[INPUT — start]

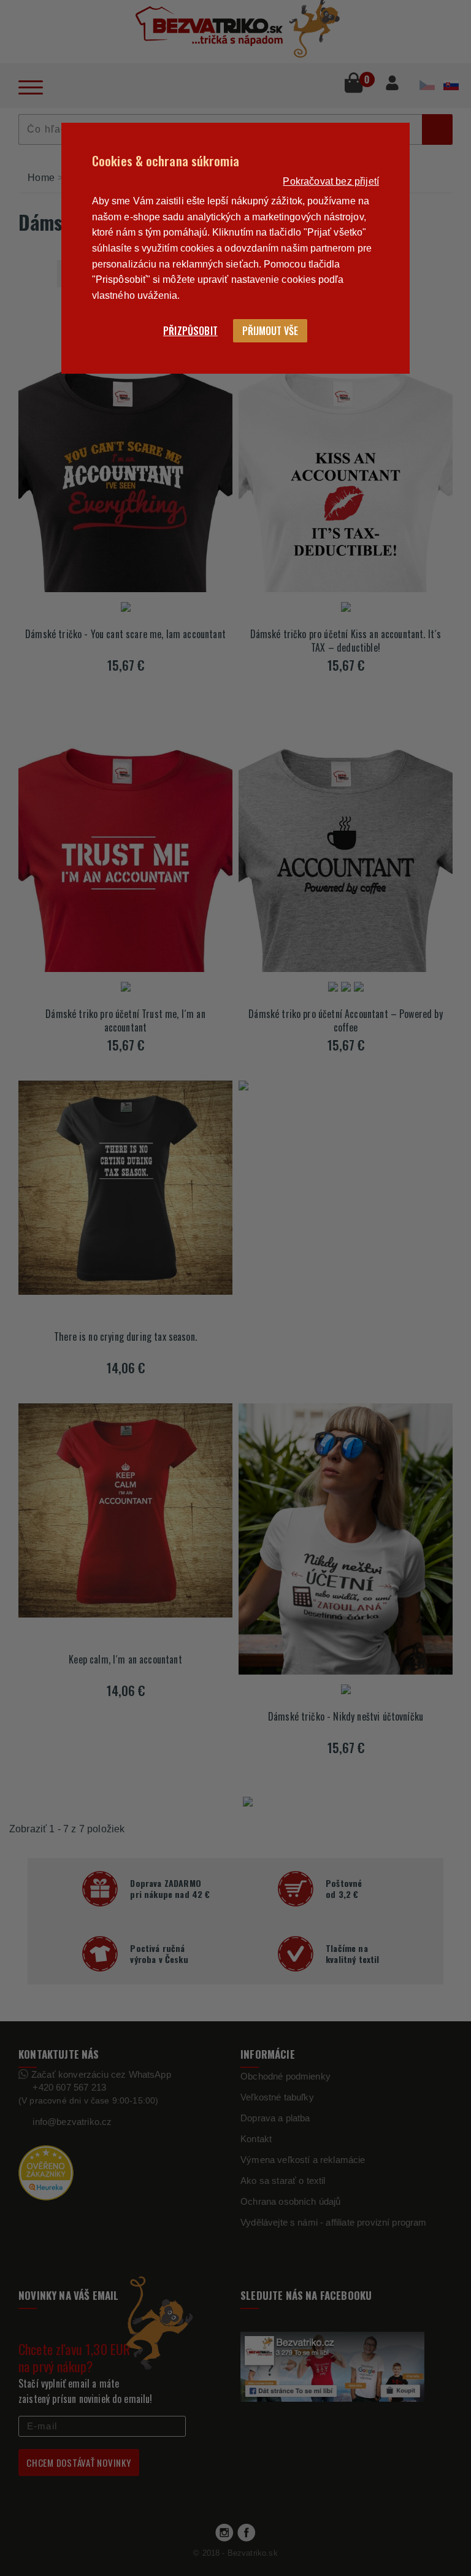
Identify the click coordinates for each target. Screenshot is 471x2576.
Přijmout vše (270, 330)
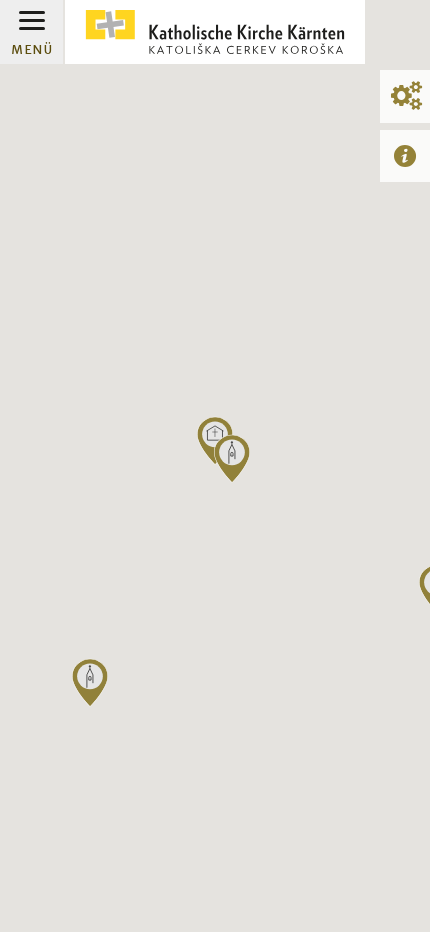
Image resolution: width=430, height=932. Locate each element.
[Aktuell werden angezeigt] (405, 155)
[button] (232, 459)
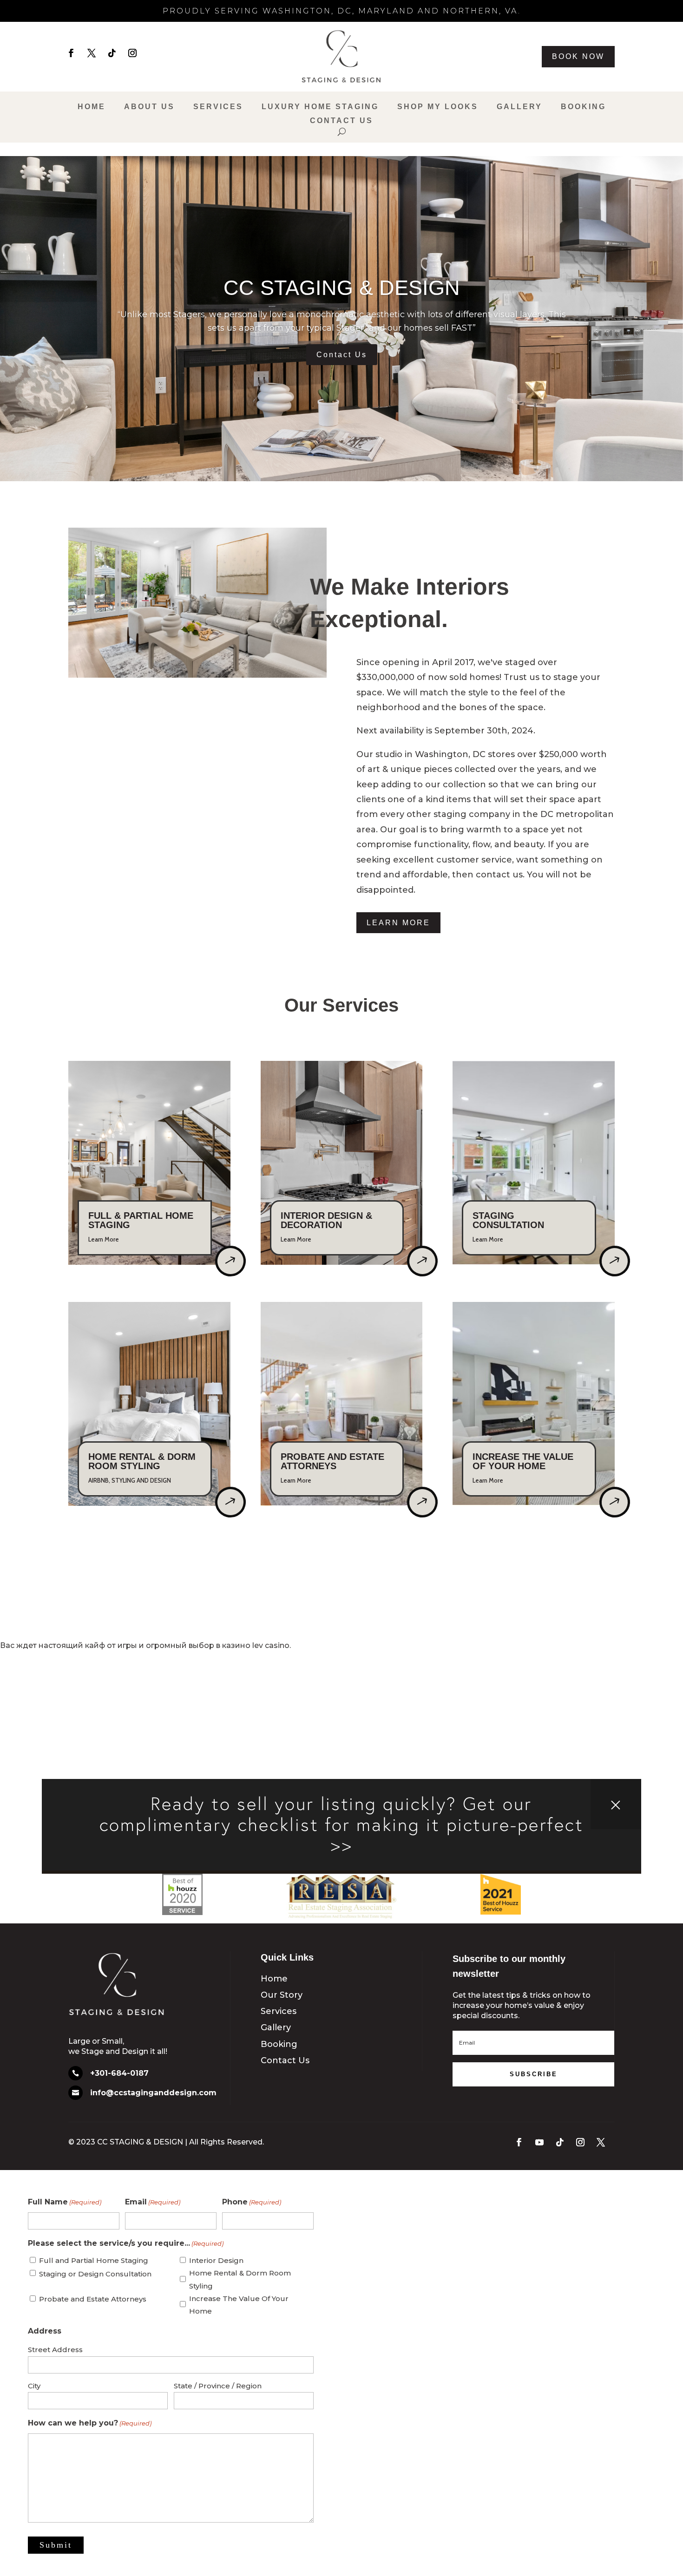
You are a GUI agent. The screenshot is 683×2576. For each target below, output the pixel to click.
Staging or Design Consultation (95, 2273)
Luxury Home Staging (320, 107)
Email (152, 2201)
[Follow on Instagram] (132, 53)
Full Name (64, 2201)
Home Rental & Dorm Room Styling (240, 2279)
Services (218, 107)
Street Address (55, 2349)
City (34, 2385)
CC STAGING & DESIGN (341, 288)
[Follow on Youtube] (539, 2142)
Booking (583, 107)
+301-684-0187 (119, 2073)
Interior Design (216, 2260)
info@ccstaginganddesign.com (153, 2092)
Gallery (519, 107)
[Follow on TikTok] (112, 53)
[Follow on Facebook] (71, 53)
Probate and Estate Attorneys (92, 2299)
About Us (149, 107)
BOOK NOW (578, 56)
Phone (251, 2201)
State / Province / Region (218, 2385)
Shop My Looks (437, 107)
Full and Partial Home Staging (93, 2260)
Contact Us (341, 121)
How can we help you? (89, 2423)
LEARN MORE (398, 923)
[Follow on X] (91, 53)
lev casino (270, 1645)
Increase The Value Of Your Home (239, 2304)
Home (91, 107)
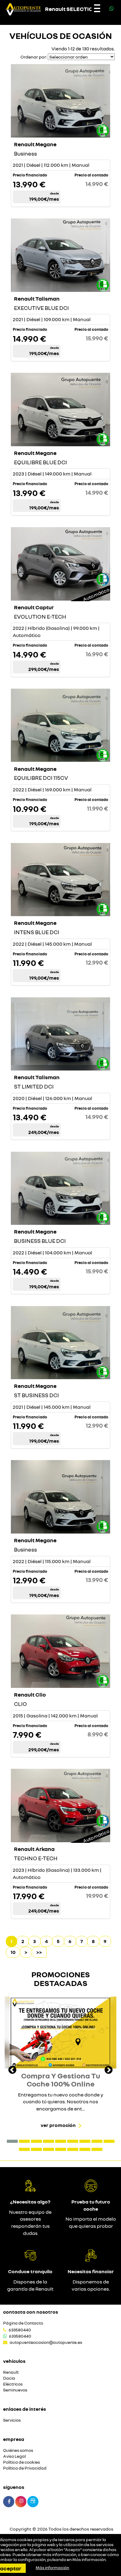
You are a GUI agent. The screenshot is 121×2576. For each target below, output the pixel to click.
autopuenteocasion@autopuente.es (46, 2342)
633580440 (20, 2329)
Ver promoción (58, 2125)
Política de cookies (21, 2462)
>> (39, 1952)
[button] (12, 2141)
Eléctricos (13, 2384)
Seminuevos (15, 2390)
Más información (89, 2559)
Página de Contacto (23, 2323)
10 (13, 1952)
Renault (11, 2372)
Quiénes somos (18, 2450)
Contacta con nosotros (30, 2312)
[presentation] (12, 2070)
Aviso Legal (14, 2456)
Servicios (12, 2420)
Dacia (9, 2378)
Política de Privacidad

[INPUT — finish]

YOUR INSTRUCTIONS: Print the records exactly, every one. Leave out the pictures.

SOLUTION:
Identify the click coordinates for each target. Screenshot is 471x2576.
Přijmout vše (270, 330)
Image resolution: width=430, height=932. Locate each element.
[Aktuell werden angezeigt] (405, 155)
[button] (232, 459)
You are a GUI agent. The screenshot is 683×2576. For each target below, output the pixel to click.
Staging or Design Consultation (95, 2273)
Luxury Home Staging (320, 107)
Email (152, 2201)
[Follow on Instagram] (132, 53)
Full Name (64, 2201)
Home Rental & Dorm Room Styling (240, 2279)
Services (218, 107)
Street Address (55, 2349)
City (34, 2385)
CC STAGING & DESIGN (341, 288)
[Follow on Youtube] (539, 2142)
Booking (583, 107)
+301-684-0187 (119, 2073)
Interior Design (216, 2260)
info@ccstaginganddesign.com (153, 2092)
Gallery (519, 107)
[Follow on TikTok] (112, 53)
[Follow on Facebook] (71, 53)
Probate and Estate Attorneys (92, 2299)
About Us (149, 107)
BOOK NOW (578, 56)
Phone (251, 2201)
State / Province / Region (218, 2385)
Shop My Looks (437, 107)
Full and Partial Home Staging (93, 2260)
Contact Us (341, 121)
How can we help you? (89, 2423)
LEARN MORE (398, 923)
[Follow on X] (91, 53)
lev casino (270, 1645)
Increase The Value Of Your Home (239, 2304)
Home (91, 107)
You are a GUI agent. The screenshot is 121×2576. For each target below, output the pixel to click.
autopuenteocasion@autopuente.es (46, 2342)
633580440 (20, 2329)
Ver promoción (58, 2125)
Política de cookies (21, 2462)
>> (39, 1952)
[button] (12, 2141)
Eléctricos (13, 2384)
Seminuevos (15, 2390)
Más información (89, 2559)
Página de Contacto (23, 2323)
10 (13, 1952)
Renault (11, 2372)
Quiénes somos (18, 2450)
Contacta con nosotros (30, 2312)
[presentation] (12, 2070)
Aviso Legal (14, 2456)
Servicios (12, 2420)
Dacia (9, 2378)
Política de Privacidad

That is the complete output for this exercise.